As was common at the time, the F100 featured a form of zero page addressing they referred to as Pointer Indirect Addressing, or simply pointer. Address zero, a 16-bit word, was used as the stack pointer, which lacked its own register. This had to be set to an odd number. Locations 1 through 255 were available for the user. Pointer addressing used the lower 8 bits of the instruction to indicate one of the zero page addresses, whose value would be read as an address, and then the value at that address would be loaded. Pointer addressing was indicated with a slash, for instance, AND /0x44.

Additionally, the F100 had alternate forms of the pointer addressing instructions that performed a pre-increment or post-decrement of the value in the pointer in the zero page. These make it easy to perform loops over blocks of data in main memory without needing a separate increment operation to be read and performed. These were indicated using the + or - at the end of the pointer value, for instance, AND /0x44+ or AND /0x44-.

Finally, indirect addressing was similar to pointer addressing but allows any value in memory to hold the pointer, rather than just the zero page. This is more flexible, but as the address is stored in the 16 bits following the instruction, using this method is slower than zero page because two memory addresses have to be read instead of one. This mode was specified with a dot, for instance, AND .0x4444.

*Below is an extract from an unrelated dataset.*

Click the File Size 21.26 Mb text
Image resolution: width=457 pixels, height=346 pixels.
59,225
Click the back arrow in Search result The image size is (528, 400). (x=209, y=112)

Some of the indirect addressing mode instructions also took a third value, indicating another location in memory. This was used for bitwise comparisons; the instructions included which bit to be tested as the first operand, the location in memory as the second, and the address to jump to as the third. For instance, JBS 0x2 0x4444 0x5555 would test the second bit of the value in location 0x4444 and then jump to location 0x5555 if it was set, or continue on if it was not.

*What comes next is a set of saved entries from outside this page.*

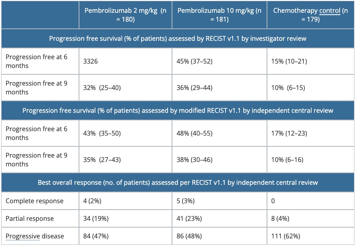Select the "45% (37–52)" cell
This screenshot has width=356, height=246.
(x=196, y=61)
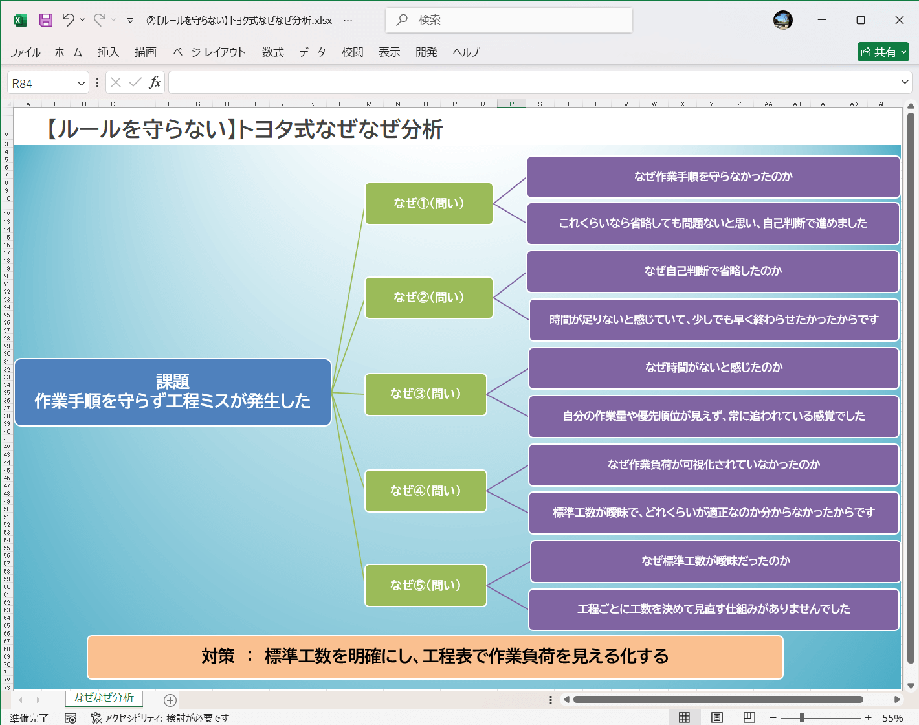Click the Excel app icon top left
919x725 pixels.
point(19,20)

Because the addressing format in the instructions varied in length, memory was naturally broken into segments. The first was the stack pointer in location zero, next was the remaining 255 locations of the zero page, then the maximum 2048 locations of the direct mode (which included the zero page), and finally the remaining memory which could be accessed by the 15-bit addresses.

===Instructions===
The F100 had a total of 29 instructions, which combined using the various addressing modes results in 153 opcodes. The instructions generally fall into six main categories; math and logical, double-length (32-bit) math and logical, bit tests and conditional branches, interrupt handling, and external functions. The later allows unused bits of the instruction to be passed to external chips for processing.

The instructions were relatively common but had some variations. For instance, ADD and SUB had alternate versions, ADS and SBS, which performed the operation and then stored the result back into the operand address. JMP performed an unconditional jump, while CAL called a subroutine, what most assemblers would call a JSR, and RTN performed a return. Conditional branches allowed test-and-jump.

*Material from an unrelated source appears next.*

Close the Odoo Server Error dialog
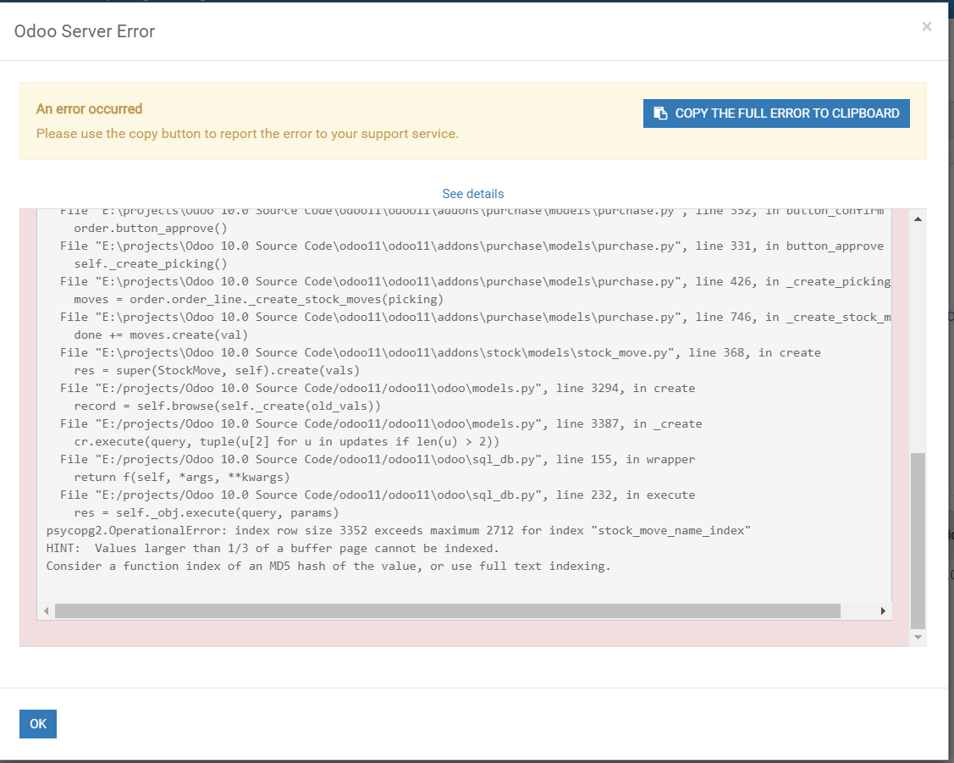 (926, 26)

The instruction format used various fields to encode instructions classes. The four most significant bits, 15 through 12, selected the actual instruction, for instance, 1001 was ADD. The rest of the bits varied depending on the addressing mode. For instance, if direct addressing was being used, bit 11 was set to 0, 10 and 9 to 1, and the remaining 11 bits encoded the address of the operand. If the 11 bits were all set to zero, it instead read the operand from the next 16 bits in memory.

===Start up===
On startup or reset, the processor examines the AdSel pin (address select). If the pin voltage represents a zero, it jumps to location 0x4000, or 16384 decimal, while if the pin is 1, it jumps to 0x0800, 2048. By placing startup code in ROM at those locations, the boot process can be automated.